═══ Materials provided ═══

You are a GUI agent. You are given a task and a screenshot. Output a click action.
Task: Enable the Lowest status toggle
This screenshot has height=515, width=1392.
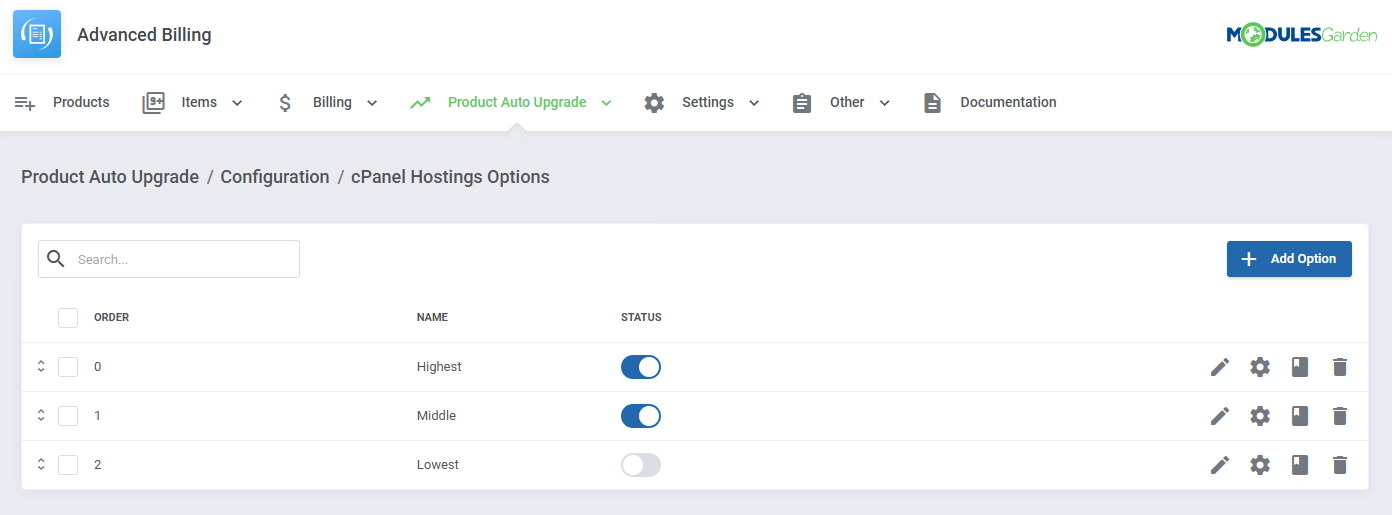[x=641, y=465]
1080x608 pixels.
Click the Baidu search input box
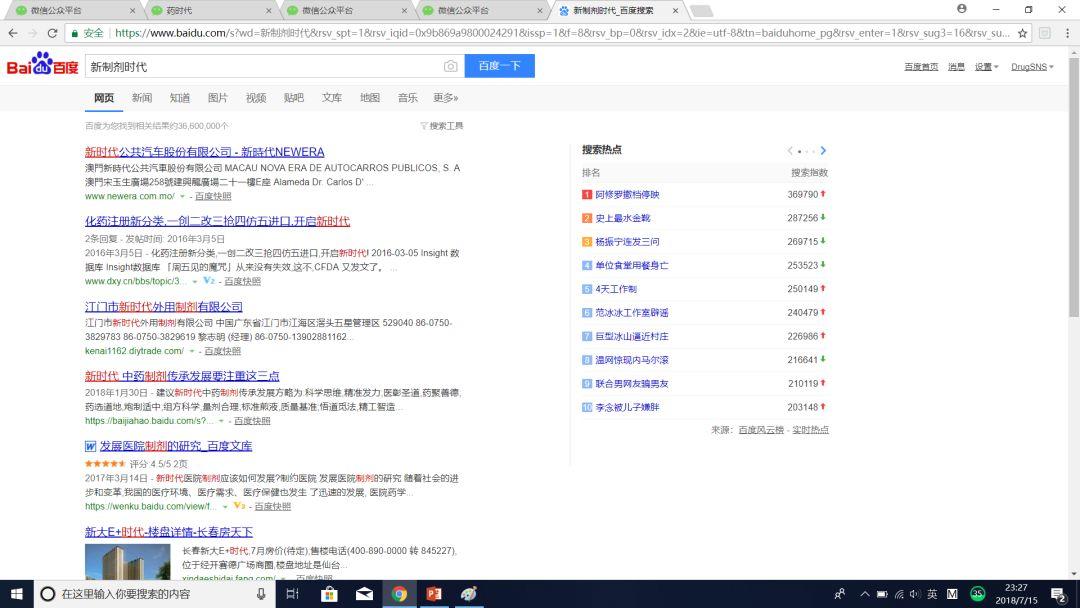tap(260, 66)
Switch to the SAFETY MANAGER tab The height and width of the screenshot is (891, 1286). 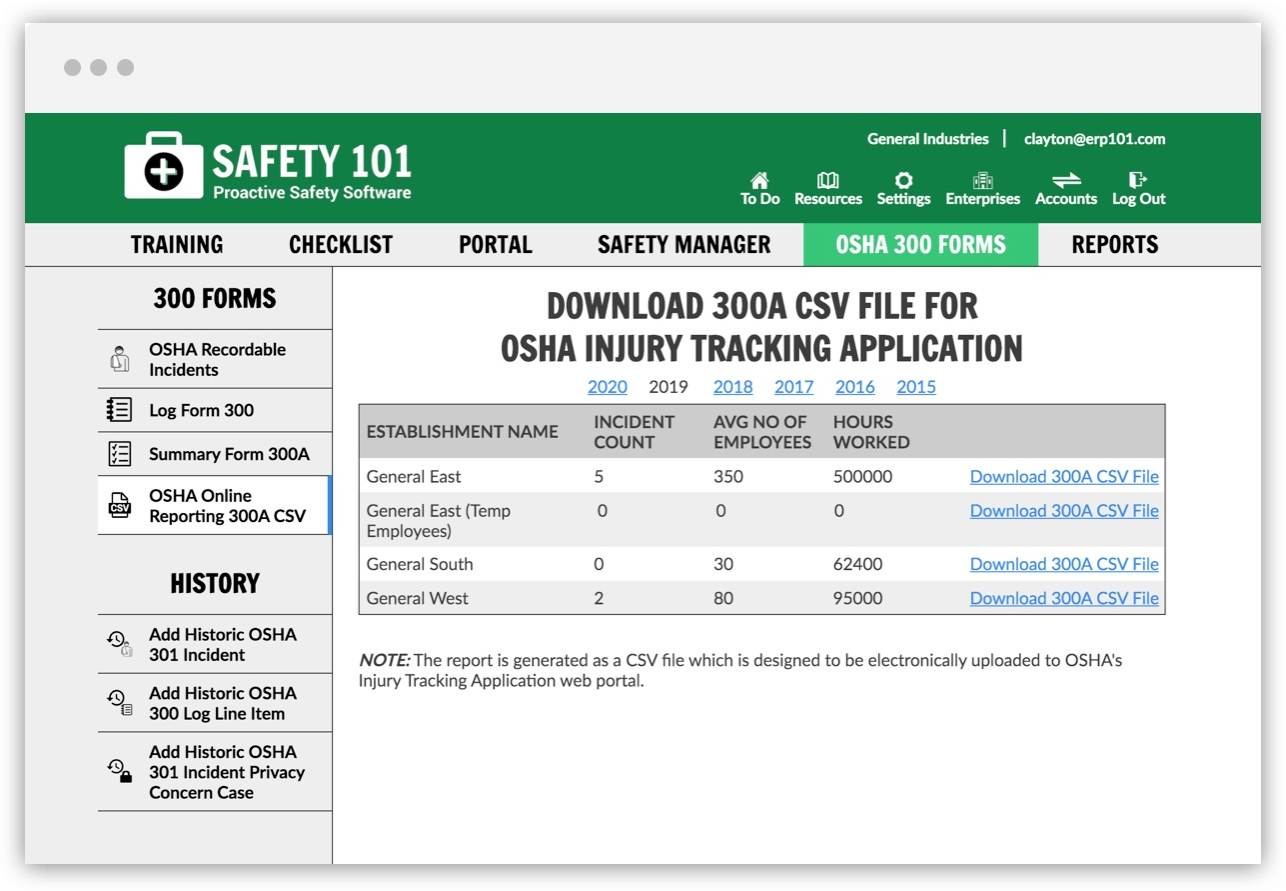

═══

Your instructions: Render the listing from its first line to the line with "tap(260, 66)" as a Markdown table with the columns No. and Line, one row per line, blank lines skipped. Leave the pictures out of your table.

Reply:
| No. | Line |
|---|---|
| 1 | You are a GUI agent. You are given a task and a screenshot. Output a click action. |
| 2 | Task: Enable the Lowest status toggle |
| 3 | This screenshot has height=515, width=1392. |
| 4 | [x=641, y=465] |
| 5 | 1080x608 pixels. |
| 6 | Click the Baidu search input box |
| 7 | tap(260, 66) |